Videogum

American Idol Is A Murderer

All day, the gossip has been unfolding about the woman found dead in her car outside of Paula Abdul’s house last night of an apparent suicide. As more and more details have made into the press, the sadder and sadder the whole thing has become. The young woman, Paula Goodspeed, was apparently obsessed with Paula Abdul to the point of stalking her, and when her parents reported her missing to the police they suggested that someone check Paula’s house. To make matters more unbearable, Paula Goodspeed appeared on American Idol as one of the unwitting contestants who’s used for comedic relief in the audition episodes because of how ashamed they should be to have such outsized dreams unbefitting their lack of talent. Inevitably, someone has dug up the video of Goodspeed on American Idol. It’s macabre.

As a website that spends most of its time heaping onto the humiliation suffered by reality TV participants, contestants, stars, and would-be stars, it’s hard to take the moral highground and criticize American Idol for its callous lack of respect for the sensitivities of human beings, but let’s.

The fact is that most reality shows, while definitely being aware of the potential for embarrassment that awaits their attention-starved casts–thus the copious amounts of free alcohol in every McMansion, not to mention VH1’s use of fart sound effects and MacPaint graphics–most shows nevertheless refrain from too much editorializing. Well, wait, let me be a little more careful, because obviously reality TV is nothing but one long editorial. We’re all well aware of the heavy handed editing to the point of fabrication used to create sentences, characters, feuds, and storylines. There is no such thing as a reality show that lets you be the sole arbiter of opinion. They all work hard to guide you towards the desired emotional response.

BUT, there is something particularly insidious about the audition episodes of American Idol that IS somewhat unique in the reality TV field. Because from the tens of thousands of people who audition to be on the show, a few are handpicked by producers FOR THE SOLE PURPOSE OF being pointed at and laughed at by a willing nation. They don’t even get to compete. To the best of my understanding of the American Idol process, by the time anyone actually sees Simon, Randy, and Paula, they’ve already been pre-screened in a preliminary audition by some sub-producers.
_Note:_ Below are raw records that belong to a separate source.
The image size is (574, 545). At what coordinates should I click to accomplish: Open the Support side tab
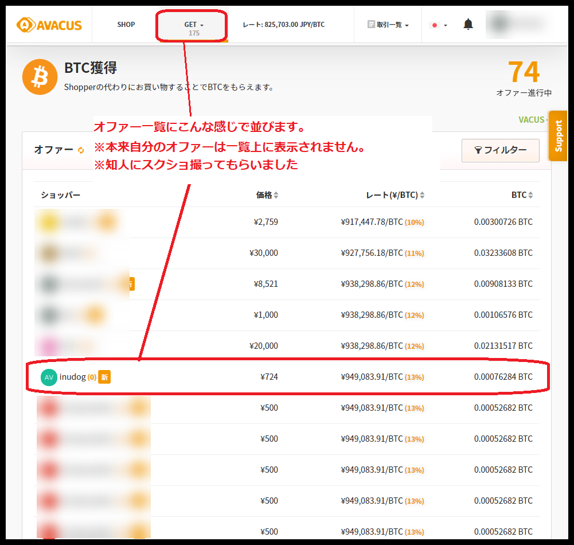coord(558,136)
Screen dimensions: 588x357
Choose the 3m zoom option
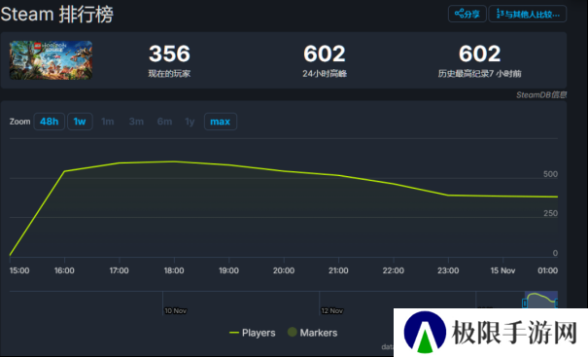click(x=136, y=122)
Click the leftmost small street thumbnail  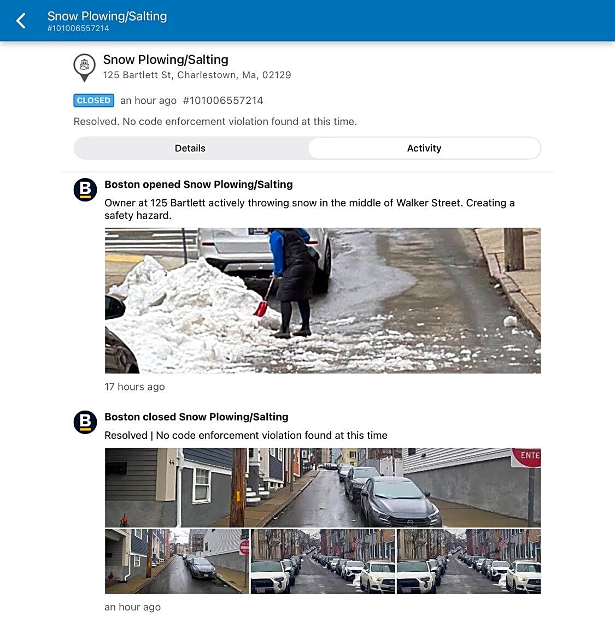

So it was those people who decide which of the would-be contestants is so ridiculous as to be deserving of total humiliation and verbal degradation on national television.

Now, again, for the most part, anyone who puts themselves forward for a reality TV show knows what they are getting into at this point. This isn’t season one of the Real World. The rules are well known, and most people who participate in these shows get exactly what they deserve. And to be sure, the resulting competition of American Idol, with its focus on wholesome garbage pop and the supposedly meritocratic search for genuine talent, for however much it’s actually just a cashgrab of exploitative recording contracts and Coke endorsements, is still WAY more good-natured than, say, Celebreality. But it is precisely the dichotomy presented by American Idol that has made reality TV such a horrible and destructive force in our society. It holds out the promise of fame and fortune, encouraging people to strive for their dreams and insisting that anyone can succeed. But at the same time, it makes sure that the audience laughs at the frustration and fosters the humiliation that the average person often confronts just for trying. In reality, people get beaten down again and again, and it’s not necessarily true that anyone can succeed. Lots of people can’t. But if you didn’t keep that hopeful dream alive, then how would you get the sad ones to show up so that you could make fun of them?

What happened to Paula Goodspeed was obviously the result of way more factors than simply her uncomfortable appearance on the show. That was just a chilling sidenote. But her death is a painful reminders of how the pleasantly nasty thrill of schadenfreude that makes up so much of reality TV’s appeal is based largely on the pain and suffering of human beings. And that is sad. And that is our fault. Not hers.